* Data listing *
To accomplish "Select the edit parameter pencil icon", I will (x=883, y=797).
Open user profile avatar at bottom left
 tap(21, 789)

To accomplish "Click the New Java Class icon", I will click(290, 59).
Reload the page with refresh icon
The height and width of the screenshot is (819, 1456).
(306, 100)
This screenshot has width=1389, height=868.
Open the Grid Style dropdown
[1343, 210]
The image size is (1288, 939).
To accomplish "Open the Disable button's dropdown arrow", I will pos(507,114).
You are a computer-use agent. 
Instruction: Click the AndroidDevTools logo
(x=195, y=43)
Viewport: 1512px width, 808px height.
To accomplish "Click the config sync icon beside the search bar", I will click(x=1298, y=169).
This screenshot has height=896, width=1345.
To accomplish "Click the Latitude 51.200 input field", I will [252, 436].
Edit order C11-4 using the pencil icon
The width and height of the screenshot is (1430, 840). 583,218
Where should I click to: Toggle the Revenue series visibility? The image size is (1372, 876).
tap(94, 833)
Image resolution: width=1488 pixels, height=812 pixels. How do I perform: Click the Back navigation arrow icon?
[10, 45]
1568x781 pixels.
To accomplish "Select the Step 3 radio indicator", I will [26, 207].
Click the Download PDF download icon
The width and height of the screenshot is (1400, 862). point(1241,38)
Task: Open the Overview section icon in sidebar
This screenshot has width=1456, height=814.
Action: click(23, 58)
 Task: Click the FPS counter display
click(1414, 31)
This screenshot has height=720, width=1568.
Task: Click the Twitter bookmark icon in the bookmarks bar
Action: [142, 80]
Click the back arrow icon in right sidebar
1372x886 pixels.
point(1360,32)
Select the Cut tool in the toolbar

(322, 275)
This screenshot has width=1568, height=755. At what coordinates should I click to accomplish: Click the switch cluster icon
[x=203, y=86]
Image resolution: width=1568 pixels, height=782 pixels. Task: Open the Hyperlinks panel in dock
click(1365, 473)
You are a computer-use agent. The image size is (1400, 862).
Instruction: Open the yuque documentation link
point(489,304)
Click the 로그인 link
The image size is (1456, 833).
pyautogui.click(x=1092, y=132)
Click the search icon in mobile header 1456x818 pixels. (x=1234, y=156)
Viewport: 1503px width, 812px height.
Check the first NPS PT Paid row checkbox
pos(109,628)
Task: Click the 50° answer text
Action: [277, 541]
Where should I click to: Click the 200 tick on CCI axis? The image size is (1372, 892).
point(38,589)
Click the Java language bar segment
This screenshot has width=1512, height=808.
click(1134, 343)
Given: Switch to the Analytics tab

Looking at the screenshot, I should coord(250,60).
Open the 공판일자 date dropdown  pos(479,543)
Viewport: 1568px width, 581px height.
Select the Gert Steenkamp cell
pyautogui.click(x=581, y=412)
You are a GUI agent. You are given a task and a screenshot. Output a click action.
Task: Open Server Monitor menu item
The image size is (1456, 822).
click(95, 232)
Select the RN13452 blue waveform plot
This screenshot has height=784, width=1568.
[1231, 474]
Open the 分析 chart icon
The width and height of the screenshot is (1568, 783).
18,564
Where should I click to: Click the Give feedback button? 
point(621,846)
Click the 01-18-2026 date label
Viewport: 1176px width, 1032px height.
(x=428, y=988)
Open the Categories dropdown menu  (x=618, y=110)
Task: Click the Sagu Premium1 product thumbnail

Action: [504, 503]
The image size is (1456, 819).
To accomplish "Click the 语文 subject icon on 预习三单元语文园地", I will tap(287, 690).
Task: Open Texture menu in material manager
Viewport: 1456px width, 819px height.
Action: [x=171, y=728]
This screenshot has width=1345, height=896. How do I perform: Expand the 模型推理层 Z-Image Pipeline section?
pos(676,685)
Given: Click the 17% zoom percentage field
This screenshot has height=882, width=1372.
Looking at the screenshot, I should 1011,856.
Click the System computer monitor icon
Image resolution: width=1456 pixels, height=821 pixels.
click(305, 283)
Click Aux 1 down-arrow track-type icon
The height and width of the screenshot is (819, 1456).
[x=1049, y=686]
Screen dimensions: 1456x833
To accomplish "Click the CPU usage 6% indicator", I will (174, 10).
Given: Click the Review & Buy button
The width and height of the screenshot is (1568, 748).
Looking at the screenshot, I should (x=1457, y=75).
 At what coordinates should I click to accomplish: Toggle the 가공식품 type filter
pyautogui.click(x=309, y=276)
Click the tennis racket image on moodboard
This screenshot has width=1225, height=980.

* Activity *
Word for word, return all of the records.

* Your response *
To accomplish "Select the edit parameter pencil icon", I will (x=883, y=797).
Open user profile avatar at bottom left
 tap(21, 789)

To accomplish "Click the New Java Class icon", I will click(290, 59).
Reload the page with refresh icon
The height and width of the screenshot is (819, 1456).
(306, 100)
This screenshot has width=1389, height=868.
Open the Grid Style dropdown
[1343, 210]
The image size is (1288, 939).
To accomplish "Open the Disable button's dropdown arrow", I will pos(507,114).
You are a computer-use agent. 
Instruction: Click the AndroidDevTools logo
(x=195, y=43)
Viewport: 1512px width, 808px height.
To accomplish "Click the config sync icon beside the search bar", I will click(x=1298, y=169).
This screenshot has height=896, width=1345.
To accomplish "Click the Latitude 51.200 input field", I will [252, 436].
Edit order C11-4 using the pencil icon
The width and height of the screenshot is (1430, 840). 583,218
Where should I click to: Toggle the Revenue series visibility? The image size is (1372, 876).
tap(94, 833)
Image resolution: width=1488 pixels, height=812 pixels. How do I perform: Click the Back navigation arrow icon?
[10, 45]
1568x781 pixels.
To accomplish "Select the Step 3 radio indicator", I will [26, 207].
Click the Download PDF download icon
The width and height of the screenshot is (1400, 862). point(1241,38)
Task: Open the Overview section icon in sidebar
This screenshot has width=1456, height=814.
Action: click(23, 58)
 Task: Click the FPS counter display
click(1414, 31)
This screenshot has height=720, width=1568.
Task: Click the Twitter bookmark icon in the bookmarks bar
Action: [142, 80]
Click the back arrow icon in right sidebar
1372x886 pixels.
point(1360,32)
Select the Cut tool in the toolbar

(322, 275)
This screenshot has width=1568, height=755. At what coordinates should I click to accomplish: Click the switch cluster icon
[x=203, y=86]
Image resolution: width=1568 pixels, height=782 pixels. Task: Open the Hyperlinks panel in dock
click(1365, 473)
You are a computer-use agent. The image size is (1400, 862).
Instruction: Open the yuque documentation link
point(489,304)
Click the 로그인 link
The image size is (1456, 833).
pyautogui.click(x=1092, y=132)
Click the search icon in mobile header 1456x818 pixels. (x=1234, y=156)
Viewport: 1503px width, 812px height.
Check the first NPS PT Paid row checkbox
pos(109,628)
Task: Click the 50° answer text
Action: [277, 541]
Where should I click to: Click the 200 tick on CCI axis? The image size is (1372, 892).
point(38,589)
Click the Java language bar segment
This screenshot has width=1512, height=808.
click(1134, 343)
Given: Switch to the Analytics tab

Looking at the screenshot, I should coord(250,60).
Open the 공판일자 date dropdown  pos(479,543)
Viewport: 1568px width, 581px height.
Select the Gert Steenkamp cell
pyautogui.click(x=581, y=412)
You are a GUI agent. You are given a task and a screenshot. Output a click action.
Task: Open Server Monitor menu item
The image size is (1456, 822).
click(95, 232)
Select the RN13452 blue waveform plot
This screenshot has height=784, width=1568.
[1231, 474]
Open the 分析 chart icon
The width and height of the screenshot is (1568, 783).
18,564
Where should I click to: Click the Give feedback button? 
point(621,846)
Click the 01-18-2026 date label
Viewport: 1176px width, 1032px height.
(x=428, y=988)
Open the Categories dropdown menu  (x=618, y=110)
Task: Click the Sagu Premium1 product thumbnail

Action: [504, 503]
The image size is (1456, 819).
To accomplish "Click the 语文 subject icon on 预习三单元语文园地", I will tap(287, 690).
Task: Open Texture menu in material manager
Viewport: 1456px width, 819px height.
Action: [x=171, y=728]
This screenshot has width=1345, height=896. How do I perform: Expand the 模型推理层 Z-Image Pipeline section?
pos(676,685)
Given: Click the 17% zoom percentage field
This screenshot has height=882, width=1372.
Looking at the screenshot, I should 1011,856.
Click the System computer monitor icon
Image resolution: width=1456 pixels, height=821 pixels.
click(305, 283)
Click Aux 1 down-arrow track-type icon
The height and width of the screenshot is (819, 1456).
[x=1049, y=686]
Screen dimensions: 1456x833
To accomplish "Click the CPU usage 6% indicator", I will (174, 10).
Given: Click the Review & Buy button
The width and height of the screenshot is (1568, 748).
Looking at the screenshot, I should (x=1457, y=75).
 At what coordinates should I click to accomplish: Toggle the 가공식품 type filter
pyautogui.click(x=309, y=276)
Click the tennis racket image on moodboard
This screenshot has width=1225, height=980.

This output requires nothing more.